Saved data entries

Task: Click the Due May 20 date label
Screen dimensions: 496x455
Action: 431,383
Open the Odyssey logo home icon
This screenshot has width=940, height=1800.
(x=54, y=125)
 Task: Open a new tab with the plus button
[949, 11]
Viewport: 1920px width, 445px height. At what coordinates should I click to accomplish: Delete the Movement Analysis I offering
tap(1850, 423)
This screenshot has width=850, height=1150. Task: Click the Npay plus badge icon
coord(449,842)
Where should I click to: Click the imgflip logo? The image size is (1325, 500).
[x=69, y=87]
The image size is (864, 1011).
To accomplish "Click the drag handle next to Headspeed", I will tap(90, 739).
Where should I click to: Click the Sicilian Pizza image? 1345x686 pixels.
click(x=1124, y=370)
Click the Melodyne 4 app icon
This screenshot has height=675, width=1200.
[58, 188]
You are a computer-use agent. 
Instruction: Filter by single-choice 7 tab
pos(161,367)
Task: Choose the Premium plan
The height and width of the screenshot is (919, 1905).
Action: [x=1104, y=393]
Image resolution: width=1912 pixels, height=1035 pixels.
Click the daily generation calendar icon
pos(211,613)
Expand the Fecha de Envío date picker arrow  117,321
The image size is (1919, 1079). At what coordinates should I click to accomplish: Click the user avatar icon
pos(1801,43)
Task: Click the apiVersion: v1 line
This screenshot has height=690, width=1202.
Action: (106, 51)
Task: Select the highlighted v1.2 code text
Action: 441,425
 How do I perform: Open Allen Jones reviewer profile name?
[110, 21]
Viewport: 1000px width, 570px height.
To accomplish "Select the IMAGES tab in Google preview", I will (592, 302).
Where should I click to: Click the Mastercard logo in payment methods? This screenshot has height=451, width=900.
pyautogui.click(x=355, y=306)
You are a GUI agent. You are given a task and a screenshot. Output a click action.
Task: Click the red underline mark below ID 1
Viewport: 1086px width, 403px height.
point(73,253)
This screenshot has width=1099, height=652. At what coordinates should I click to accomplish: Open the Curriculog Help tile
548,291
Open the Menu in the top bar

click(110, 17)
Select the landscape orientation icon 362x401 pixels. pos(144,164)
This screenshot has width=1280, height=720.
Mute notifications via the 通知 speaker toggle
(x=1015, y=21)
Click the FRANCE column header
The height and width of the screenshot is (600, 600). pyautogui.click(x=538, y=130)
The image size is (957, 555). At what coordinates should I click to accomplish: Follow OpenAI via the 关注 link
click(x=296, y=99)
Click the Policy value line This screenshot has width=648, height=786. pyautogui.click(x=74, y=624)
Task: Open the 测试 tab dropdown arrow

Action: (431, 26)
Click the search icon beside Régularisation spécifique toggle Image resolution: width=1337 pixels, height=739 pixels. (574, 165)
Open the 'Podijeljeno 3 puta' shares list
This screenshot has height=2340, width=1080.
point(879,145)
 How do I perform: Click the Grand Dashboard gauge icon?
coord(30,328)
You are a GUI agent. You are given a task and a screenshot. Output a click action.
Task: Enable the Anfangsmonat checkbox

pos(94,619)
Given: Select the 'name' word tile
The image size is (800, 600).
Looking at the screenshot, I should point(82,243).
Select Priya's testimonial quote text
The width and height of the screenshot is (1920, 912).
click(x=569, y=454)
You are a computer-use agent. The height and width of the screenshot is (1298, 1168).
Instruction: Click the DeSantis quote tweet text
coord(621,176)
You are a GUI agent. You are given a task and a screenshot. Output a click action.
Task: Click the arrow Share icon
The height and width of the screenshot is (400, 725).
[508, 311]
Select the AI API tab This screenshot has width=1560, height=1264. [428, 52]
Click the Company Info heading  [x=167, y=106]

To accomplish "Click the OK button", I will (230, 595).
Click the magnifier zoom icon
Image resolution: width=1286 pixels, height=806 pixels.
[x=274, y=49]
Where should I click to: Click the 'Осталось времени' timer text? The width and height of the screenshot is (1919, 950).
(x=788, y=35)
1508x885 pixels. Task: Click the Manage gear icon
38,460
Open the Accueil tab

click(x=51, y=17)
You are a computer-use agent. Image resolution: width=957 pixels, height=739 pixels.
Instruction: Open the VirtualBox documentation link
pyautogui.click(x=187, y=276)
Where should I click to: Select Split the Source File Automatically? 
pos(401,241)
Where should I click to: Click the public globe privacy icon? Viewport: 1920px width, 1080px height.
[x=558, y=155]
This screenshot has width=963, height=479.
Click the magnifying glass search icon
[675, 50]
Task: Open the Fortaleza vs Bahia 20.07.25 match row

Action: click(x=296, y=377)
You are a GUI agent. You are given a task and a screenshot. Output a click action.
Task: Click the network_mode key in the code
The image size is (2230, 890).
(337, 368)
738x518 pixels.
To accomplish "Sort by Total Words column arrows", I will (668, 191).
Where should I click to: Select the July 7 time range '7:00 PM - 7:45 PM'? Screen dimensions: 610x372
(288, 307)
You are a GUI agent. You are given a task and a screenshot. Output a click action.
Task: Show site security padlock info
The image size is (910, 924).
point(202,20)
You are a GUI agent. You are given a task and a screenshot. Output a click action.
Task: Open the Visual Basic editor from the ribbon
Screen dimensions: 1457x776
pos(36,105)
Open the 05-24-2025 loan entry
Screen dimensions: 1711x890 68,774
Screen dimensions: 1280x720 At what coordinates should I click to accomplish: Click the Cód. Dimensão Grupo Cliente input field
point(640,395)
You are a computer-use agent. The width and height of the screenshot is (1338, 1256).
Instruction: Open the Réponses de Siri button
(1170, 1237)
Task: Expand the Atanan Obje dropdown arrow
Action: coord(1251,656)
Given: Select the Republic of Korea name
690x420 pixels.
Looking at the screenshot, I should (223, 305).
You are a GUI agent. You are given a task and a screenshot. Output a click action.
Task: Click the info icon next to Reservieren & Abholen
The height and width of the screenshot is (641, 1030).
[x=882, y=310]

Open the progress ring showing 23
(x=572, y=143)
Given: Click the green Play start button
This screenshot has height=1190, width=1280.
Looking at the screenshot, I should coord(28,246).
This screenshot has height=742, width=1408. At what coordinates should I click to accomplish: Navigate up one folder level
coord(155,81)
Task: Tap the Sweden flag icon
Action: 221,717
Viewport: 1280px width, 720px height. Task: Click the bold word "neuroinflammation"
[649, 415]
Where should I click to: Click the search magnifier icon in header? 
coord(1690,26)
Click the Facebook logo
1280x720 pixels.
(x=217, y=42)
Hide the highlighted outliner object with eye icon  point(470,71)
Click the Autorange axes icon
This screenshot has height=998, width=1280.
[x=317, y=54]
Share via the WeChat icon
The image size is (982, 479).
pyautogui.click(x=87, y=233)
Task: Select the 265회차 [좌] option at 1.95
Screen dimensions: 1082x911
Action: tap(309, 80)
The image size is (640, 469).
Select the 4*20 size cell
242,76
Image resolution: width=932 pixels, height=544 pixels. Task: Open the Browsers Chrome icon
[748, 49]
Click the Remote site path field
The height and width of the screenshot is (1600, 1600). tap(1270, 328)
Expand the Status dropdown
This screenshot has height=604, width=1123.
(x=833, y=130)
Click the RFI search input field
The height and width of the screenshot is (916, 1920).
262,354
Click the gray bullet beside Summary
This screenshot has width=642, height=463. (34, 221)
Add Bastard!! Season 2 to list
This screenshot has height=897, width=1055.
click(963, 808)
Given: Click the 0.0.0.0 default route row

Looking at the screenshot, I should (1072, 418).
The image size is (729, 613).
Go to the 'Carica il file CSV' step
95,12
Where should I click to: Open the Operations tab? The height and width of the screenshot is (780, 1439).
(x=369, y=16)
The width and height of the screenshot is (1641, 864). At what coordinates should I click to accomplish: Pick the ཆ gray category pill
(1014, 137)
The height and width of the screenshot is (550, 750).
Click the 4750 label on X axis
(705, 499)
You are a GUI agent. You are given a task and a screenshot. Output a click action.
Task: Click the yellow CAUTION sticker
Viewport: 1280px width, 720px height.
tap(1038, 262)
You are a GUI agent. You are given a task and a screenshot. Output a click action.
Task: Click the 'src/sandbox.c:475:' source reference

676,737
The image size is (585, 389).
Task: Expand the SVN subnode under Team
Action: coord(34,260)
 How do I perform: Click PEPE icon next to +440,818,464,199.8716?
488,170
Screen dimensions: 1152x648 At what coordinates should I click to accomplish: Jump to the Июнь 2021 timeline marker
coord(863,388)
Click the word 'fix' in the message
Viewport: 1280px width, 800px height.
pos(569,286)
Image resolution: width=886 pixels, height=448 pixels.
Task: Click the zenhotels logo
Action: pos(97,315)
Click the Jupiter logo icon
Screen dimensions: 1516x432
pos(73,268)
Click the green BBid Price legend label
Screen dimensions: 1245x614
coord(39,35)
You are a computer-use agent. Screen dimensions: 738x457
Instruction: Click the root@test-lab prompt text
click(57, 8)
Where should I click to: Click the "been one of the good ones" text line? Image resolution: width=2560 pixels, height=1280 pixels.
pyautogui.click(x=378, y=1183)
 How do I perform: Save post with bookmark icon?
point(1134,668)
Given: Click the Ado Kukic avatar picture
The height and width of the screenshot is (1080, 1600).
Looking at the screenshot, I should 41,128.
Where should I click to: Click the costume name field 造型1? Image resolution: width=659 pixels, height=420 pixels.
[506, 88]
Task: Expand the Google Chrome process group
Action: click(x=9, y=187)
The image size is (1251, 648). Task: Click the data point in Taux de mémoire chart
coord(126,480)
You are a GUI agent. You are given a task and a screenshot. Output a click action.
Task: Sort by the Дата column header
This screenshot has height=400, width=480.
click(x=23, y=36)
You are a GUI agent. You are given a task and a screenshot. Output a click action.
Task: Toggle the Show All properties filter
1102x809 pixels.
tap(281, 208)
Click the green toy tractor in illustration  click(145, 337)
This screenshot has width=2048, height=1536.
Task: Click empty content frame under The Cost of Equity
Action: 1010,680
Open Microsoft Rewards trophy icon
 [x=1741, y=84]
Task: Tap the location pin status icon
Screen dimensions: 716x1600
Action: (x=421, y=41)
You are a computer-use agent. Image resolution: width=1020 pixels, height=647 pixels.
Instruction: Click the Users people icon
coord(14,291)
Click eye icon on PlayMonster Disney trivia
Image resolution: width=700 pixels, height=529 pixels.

WORK TASK
Write out only the lines that run from the line containing "This screenshot has width=1099, height=652." through the line containing "Click the Policy", both included, exactly as they appear above.

THE ANSWER
This screenshot has width=1099, height=652. At what coordinates should I click to accomplish: Open the Curriculog Help tile
548,291
Open the Menu in the top bar

click(110, 17)
Select the landscape orientation icon 362x401 pixels. pos(144,164)
This screenshot has width=1280, height=720.
Mute notifications via the 通知 speaker toggle
(x=1015, y=21)
Click the FRANCE column header
The height and width of the screenshot is (600, 600). pyautogui.click(x=538, y=130)
The image size is (957, 555). At what coordinates should I click to accomplish: Follow OpenAI via the 关注 link
click(x=296, y=99)
Click the Policy value line This screenshot has width=648, height=786. pyautogui.click(x=74, y=624)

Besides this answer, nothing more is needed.